----- Document passage

Going over various U.S. media reports about President
George Bush’s sojourn in Africa, one would get the impression
that it was some kind of victory lap for the lame duck president,
waving to adoring crowds as a whole continent rose up in praise
of his good works. That’s the way the script was written and
for a while, it looked as if that was the way it would play
out, with reporters dutifully jotting down and passing on every
line uttered at briefings by Bush National Security Advisor,
Stephan Hadley.
It didn’t turn out that way. No sooner had the
Bush five-nation safari begun than reality rose up and mugged
the pretty picture.
The Administration pitched the Africa trip as
part of a “development agenda” and much of the media immediately
bought and broadcast the line - embellishing it with talk about
it demonstrating “the caring side” of U.S. policy.
“The
trip will be an opportunity to demonstrate America's commitment
to the people of these countries and to Africa as a whole,"
Hadley told reporters as the trip got underway. “The public
mission of his travels is to improve health on an impoverished
continent,” reported effusive Associated Press writers.
“The underlying one is to preserve his initiatives beyond his
presidency and cement humanitarianism as a key part of his legacy.”
More independent observers and Administration
critics, however, tagged its purpose quite differently. “Analysts
interpret his second African tour in seven years of government
as a clear message to defend Washington's strategic interests
in the region, more than to solve endemic development problems,”
said the Cuban news agency Prensa Latina.
“Oil, a heightened US military presence on the
continent with Africom and ever-tougher competition from China
are all issues that will not be far from the surface during
George W. Bush's latest Africa tour,” wrote Agence France
Presse correspondent, Jacques Lhuilery, who went on to note:
“Besides, the US is increasingly eyeing Africa's substantial
oil reserves.”
One question went unasked: why didn’t the President
stop in, say, to South Africa or Nigeria, major powers on the
continent and in the international arena. One answer is obvious:
there might have been demonstrations. (The U.S. media almost
totally ignored the estimated 2,000 protestors who marched through
Tanzania’s capital the day before his arrival, burning US flags
and chanting, “Bush is an oil thief” and “evil is not a foreign
policy.” New reports identified the protesters are Muslims.
Forty percent of Tanzanians are Islamic.)
The Bush safari began with a naked display of
unilaterialism executed before he’d see even one African capital.

----------
----- Information supplied

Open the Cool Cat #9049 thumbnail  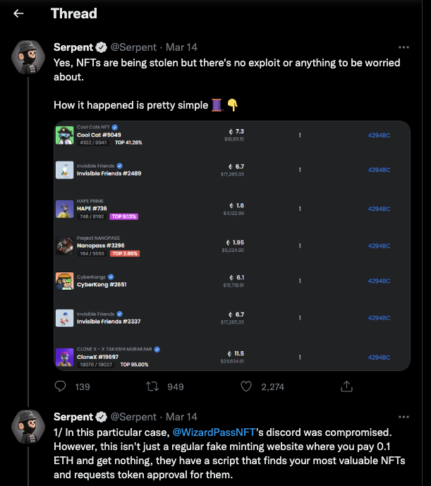click(x=64, y=135)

----------

**Task requirements**
[1] Please say whether each statement agrees with the passage on Bush's Africa trip, giving yes or no and quoting the words of the passage that decide it. (a) Prensa Latina is a Cuban news agency. (b) About 5,000 protestors marched through Tanzania's capital. (c) The Administration presented the trip as part of a development agenda.
[2] Pick up the passage on Bush's Africa trip from its last sentence and carry it forward.
The data above comes from a separate source.

**Outputs for the tasks**
[1]
(a) Yes: "said the Cuban news agency Prensa Latina."
(b) No: "the estimated 2,000 protestors who marched through Tanzania’s capital"
(c) Yes: "The Administration pitched the Africa trip as part of a “development agenda”"

[2]
Before
boarding Air force One, the President announced that he was
dispatching Secretary of State, Condoleezza Rice, to Kenya to
involve herself in the dispute over the outcome of the country’s
recent presidential election. Bush and Administration media
briefers stoutly maintained that Rice’s intervention was to
support ongoing mediation efforts of United Nations Secretary
General, Kofi Annan, but it was clearly more than that – or
maybe not that at all.
In her usual imperious manner, Rice led off with
a threat. The U.S., she declared, wanted a “power sharing agreement”
(as opposed to a recount or a revote) and whichever Kenyan leader
didn’t agree to it would face punishment from Washington. (It’s
hard to image that that’s what Annan had in mind.) Rice’s equally
imperious Undersecretary for Africa Affairs, Jendayi Frazer,
bluntly told reporters that any person “seen as obstructing
the effort for a peace process, a power sharing agreement, the
president stated, will be subject to possible further sanctions
by the U.S.”
The next day, in Tanzania, Bush tried to clean
up the act by saying that he and Rice had discussed with the
Benin president “not what we should do to dictate the process
but what America can do to help the process move along” in Kenya.
But the Kenyan government officials were not assuaged. Foreign
Minister, Moses Wetangula, said, “We encourage our friends to
support us and not to make any mistake of putting a gun to anybody's
head and saying ‘either-or’, because that cannot work.”
That could well have been a reaction to the strange
statement by another White House spokesperson that while Rice
was carrying a stick, there were no carrots in her satchel –
no incentives to make a “deal.” Arriving in Nairobi, Rice shot
down that notion proclaiming, “There is a lot to be gained in
a relationship with the United States through resolution of
this political crisis.” New York Times reporters bought
the latest version, reporting, “it seemed that she was bringing
carrots, not sticks.” Evidently the sticks didn’t work.
Bush’s disavowal of any threat to the Kenyans
came, according to the spokesperson, after the Tanzanian President,
Kikwete, told him, “there is a belief that Africans can't solve
African problems and that somebody from the West has to come
and try to solve it for them.”
While U.S. officials in the traveling party stressed
to reporters that Rice was in Kenya to support and not upstage
Annan, if the UN leader was not embarrassed by the heavy-handed
intrusion he should have been. He acknowledged that he was aware
that there were Kenyan political leaders “unhappy about what
they see as international involvement and international interference.”
A power sharing agreement, of course, would keep
in power Kenyan President, Mwai Kibaki, up until now a Bush
ally on the continent and one whose re-election he had originally
welcomed. Following the disputed vote, the Bush Administration
threatened to withhold visas of any Kenyan it said was “fomenting
violence” and raised the possibility of sanctions, including
visa denials to 13 specific Kenyan politicians and businesspersons.
One of them, Member of Parliament, Kabando wa Kabando, a government
supporter, accused the U.S. of having “a plan to silence all
those who support the government of President Mwai Kibaki; this
is ethnic profiling.”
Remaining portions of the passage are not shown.